We recently noted that some college students have difficulty fully understanding the concept of “plagiarism”.

It looks like one New Jersey university’s administrator also struggles with the matter.

Last year, Kean University had an intense debate over false statements on the résumé of President Dawood Farahi. The board investigated and determined that there were inaccurate statements, but that he should keep his job. (Farahi blamed staff members for the errors.)

This week, another senior administrator at Kean has faced scrutiny — and she’s no longer at the university. Shortly after faculty leaders filed a complaint about plagiarism they found in a report by Katerina Andriotis, associate vice president for academic affairs, she was gone. The university would not confirm why she had left.

The complaint against Andriotis documented that some material in a report on enrollment management that she submitted to the university came straight from a report at the University of Tennessee at Knoxville, and that other material came verbatim from a report by the Center for the Study of College Student Retention. James Castiglione, associate professor of physics and the president of the American Federation of Teachers’ faculty union at the university, filed the complaint.

Castiglione and the union had pushed hard for the board to dismiss the president in last year’s scandal, arguing that students and faculty whose official biographical materials contained falsehoods would be punished severely. In a statement he issued about the plagiarism incident, he said that professors remain frustrated. “We teach our students to be ethical and scrupulous, and we expect our university officials to be held to the same high standards.
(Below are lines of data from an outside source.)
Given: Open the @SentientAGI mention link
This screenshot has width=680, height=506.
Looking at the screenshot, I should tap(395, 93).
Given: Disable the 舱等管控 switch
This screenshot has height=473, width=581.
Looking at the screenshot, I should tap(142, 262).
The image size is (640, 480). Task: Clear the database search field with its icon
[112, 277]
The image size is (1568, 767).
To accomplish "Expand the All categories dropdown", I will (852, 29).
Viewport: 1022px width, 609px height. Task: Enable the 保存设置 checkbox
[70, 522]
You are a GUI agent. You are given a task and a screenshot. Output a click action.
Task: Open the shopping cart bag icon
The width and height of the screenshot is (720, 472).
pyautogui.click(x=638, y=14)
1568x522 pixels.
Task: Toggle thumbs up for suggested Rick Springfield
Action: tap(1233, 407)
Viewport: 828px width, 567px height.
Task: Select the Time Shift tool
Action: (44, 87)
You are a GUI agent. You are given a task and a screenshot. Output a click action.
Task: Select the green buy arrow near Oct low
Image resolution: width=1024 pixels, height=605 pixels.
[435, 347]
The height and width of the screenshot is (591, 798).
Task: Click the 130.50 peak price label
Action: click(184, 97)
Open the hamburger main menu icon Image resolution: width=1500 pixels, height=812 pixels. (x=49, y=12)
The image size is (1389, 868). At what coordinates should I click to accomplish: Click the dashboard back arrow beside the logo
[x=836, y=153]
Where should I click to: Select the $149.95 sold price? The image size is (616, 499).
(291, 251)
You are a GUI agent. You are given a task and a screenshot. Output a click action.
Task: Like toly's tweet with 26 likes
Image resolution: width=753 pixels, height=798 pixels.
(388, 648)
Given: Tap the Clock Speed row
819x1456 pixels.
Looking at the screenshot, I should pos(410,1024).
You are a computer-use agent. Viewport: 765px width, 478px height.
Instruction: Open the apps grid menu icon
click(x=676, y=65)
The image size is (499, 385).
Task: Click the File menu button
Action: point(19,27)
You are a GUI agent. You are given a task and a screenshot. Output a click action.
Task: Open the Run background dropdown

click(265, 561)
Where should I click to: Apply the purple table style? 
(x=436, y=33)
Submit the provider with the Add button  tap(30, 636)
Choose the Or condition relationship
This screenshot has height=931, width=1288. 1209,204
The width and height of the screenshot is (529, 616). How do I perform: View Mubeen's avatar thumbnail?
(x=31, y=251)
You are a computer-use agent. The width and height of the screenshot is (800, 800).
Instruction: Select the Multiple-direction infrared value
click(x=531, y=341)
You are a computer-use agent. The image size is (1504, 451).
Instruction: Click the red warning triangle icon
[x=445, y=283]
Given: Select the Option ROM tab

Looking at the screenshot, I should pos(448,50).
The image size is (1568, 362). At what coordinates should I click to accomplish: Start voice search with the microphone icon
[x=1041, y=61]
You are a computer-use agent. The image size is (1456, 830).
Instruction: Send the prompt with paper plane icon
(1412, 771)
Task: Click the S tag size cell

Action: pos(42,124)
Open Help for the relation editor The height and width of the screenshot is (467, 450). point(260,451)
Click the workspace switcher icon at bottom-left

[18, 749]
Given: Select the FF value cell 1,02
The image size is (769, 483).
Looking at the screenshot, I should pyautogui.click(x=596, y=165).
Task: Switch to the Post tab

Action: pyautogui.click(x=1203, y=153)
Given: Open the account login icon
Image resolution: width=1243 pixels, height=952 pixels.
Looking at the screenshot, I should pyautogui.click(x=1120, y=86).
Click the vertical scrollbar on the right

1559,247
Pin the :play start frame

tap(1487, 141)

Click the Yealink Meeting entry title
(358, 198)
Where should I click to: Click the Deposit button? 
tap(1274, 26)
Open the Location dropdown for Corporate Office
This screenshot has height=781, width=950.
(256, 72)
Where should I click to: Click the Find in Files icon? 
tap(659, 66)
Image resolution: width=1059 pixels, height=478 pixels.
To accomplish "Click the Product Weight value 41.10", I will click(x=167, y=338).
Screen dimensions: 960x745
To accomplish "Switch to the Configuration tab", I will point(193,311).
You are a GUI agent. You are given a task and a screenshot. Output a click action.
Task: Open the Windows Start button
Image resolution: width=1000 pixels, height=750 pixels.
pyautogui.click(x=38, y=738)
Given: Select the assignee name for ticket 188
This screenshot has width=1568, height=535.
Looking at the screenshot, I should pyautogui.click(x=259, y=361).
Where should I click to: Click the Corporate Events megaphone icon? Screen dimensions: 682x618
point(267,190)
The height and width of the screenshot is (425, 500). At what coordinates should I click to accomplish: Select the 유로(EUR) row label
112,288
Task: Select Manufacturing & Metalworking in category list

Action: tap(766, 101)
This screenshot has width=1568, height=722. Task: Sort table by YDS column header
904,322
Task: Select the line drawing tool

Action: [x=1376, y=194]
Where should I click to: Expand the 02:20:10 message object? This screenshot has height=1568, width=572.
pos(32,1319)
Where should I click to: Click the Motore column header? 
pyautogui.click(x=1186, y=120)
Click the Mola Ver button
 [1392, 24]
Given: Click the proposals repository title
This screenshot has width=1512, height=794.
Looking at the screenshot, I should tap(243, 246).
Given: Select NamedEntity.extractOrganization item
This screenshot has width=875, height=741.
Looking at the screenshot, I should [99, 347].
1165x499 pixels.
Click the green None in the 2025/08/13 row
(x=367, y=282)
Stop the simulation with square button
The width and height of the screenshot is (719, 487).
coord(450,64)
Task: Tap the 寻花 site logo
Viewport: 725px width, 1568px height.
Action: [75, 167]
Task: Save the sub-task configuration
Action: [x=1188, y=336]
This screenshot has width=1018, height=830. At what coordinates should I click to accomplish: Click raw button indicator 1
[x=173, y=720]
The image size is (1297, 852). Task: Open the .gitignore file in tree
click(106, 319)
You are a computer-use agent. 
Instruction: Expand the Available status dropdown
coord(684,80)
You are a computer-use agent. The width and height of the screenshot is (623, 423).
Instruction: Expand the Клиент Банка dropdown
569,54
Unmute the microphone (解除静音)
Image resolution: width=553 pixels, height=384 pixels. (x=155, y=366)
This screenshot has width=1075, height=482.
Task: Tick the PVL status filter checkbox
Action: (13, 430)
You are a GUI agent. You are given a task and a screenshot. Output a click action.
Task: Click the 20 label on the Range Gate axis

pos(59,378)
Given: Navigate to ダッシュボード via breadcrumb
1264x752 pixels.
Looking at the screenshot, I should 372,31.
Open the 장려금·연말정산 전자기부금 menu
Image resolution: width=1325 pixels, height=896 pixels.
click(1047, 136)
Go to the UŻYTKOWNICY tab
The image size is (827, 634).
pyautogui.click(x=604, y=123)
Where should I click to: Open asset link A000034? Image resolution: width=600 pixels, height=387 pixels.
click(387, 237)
It is unconscionable that a culture of academic fraud persists among Kean’s highest administrators,” he said.

“A university’s reputation stands or falls on the integrity of its administrators and faculty. The persistent unethical conduct of high-level university officials must be addressed by Kean’s Board of Trustees without equivocation,” Castiglione said, “or else Kean University will lose what remains of its reputation as a fine university.”

Aside from confirming that Andriotis was no longer employed, the university declined to comment.